CONSIGNE A >> Multipliez par 0,8 chaque coordonnée donnée en réponse dans les lignes de données placées après l'extrait, puis arrondissez à l'entier le plus proche, les demis étant arrondis vers le haut. Réécrivez ensuite toutes ces lignes, y compris celles qui ne contiennent aucune coordonnée.

══ EXTRAIT DU DOCUMENT

S’il s’agissait d’une opération marketing, EDF et Engie (pour ne citer qu’eux) en ont plutôt pris pour leur grade en choisissant de sponsoriser la grande conférence de Paris sur le Climat, la COP21, qui s’ouvrait ce lundi 30 novembre.

Accusés de greenwashing par la plupart des activistes environnementaux, ces importants contributeurs à l’organisation d’un événement dont la facture totale s’élève tout de même à 170 millions d’euros ne sont effectivement pas les champions en matière d’écologie. “Autant engager un renard pour garder un poulailler”, ironisait la directrice d’un groupe environnemental qui a fait le compte : en exploitant ensemble quelque 44 centrales au charbon, Engie et EDF émettent 190 mégatonnes d’équivalent carbone par an, ce qui correspond à peu près aux émissions annuelles de la Belgique entière. Pour les activistes, l’immixtion de ces “faux frères” dans le contexte de la COP21 ne serait qu’un moyen d’en influencer l’issue, et certainement pas dans le bon sens.

════

CONSIGNE B >> Transcrivez mot pour mot l'intégralité de l'extrait sur le parrainage de la COP21.

══ DONNÉES FOURNIES

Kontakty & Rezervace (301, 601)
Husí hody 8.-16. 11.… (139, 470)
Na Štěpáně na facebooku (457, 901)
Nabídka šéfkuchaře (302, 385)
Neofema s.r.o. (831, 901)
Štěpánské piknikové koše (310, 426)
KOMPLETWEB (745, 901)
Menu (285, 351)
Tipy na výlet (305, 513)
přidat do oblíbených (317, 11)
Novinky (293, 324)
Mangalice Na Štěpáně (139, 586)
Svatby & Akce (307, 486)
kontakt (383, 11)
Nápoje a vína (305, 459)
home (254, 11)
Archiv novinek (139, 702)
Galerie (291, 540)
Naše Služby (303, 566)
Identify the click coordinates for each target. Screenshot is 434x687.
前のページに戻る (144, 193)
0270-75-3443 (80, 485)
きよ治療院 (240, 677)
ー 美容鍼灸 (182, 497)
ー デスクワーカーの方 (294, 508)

════

RÉPONSE ATTENDUE A >>
Kontakty & Rezervace (241, 481)
Husí hody 8.-16. 11.… (111, 376)
Na Štěpáně na facebooku (366, 721)
Nabídka šéfkuchaře (242, 308)
Neofema s.r.o. (665, 721)
Štěpánské piknikové koše (248, 341)
KOMPLETWEB (596, 721)
Menu (228, 281)
Tipy na výlet (244, 410)
přidat do oblíbených (254, 9)
Novinky (234, 259)
Mangalice Na Štěpáně (111, 469)
Svatby & Akce (246, 389)
kontakt (306, 9)
Nápoje a vína (244, 367)
home (203, 9)
Archiv novinek (111, 562)
Galerie (233, 432)
Naše Služby (242, 453)
Identify the click coordinates for each target. Screenshot is 434x687.
前のページに戻る (115, 154)
0270-75-3443 (64, 388)
きよ治療院 (192, 542)
ー 美容鍼灸 (146, 398)
ー デスクワーカーの方 (235, 406)

RÉPONSE ATTENDUE B >>
S’il s’agissait d’une opération marketing, EDF et Engie (pour ne citer qu’eux) en ont plutôt pris pour leur grade en choisissant de sponsoriser la grande conférence de Paris sur le Climat, la COP21, qui s’ouvrait ce lundi 30 novembre.

Accusés de greenwashing par la plupart des activistes environnementaux, ces importants contributeurs à l’organisation d’un événement dont la facture totale s’élève tout de même à 170 millions d’euros ne sont effectivement pas les champions en matière d’écologie. “Autant engager un renard pour garder un poulailler”, ironisait la directrice d’un groupe environnemental qui a fait le compte : en exploitant ensemble quelque 44 centrales au charbon, Engie et EDF émettent 190 mégatonnes d’équivalent carbone par an, ce qui correspond à peu près aux émissions annuelles de la Belgique entière. Pour les activistes, l’immixtion de ces “faux frères” dans le contexte de la COP21 ne serait qu’un moyen d’en influencer l’issue, et certainement pas dans le bon sens.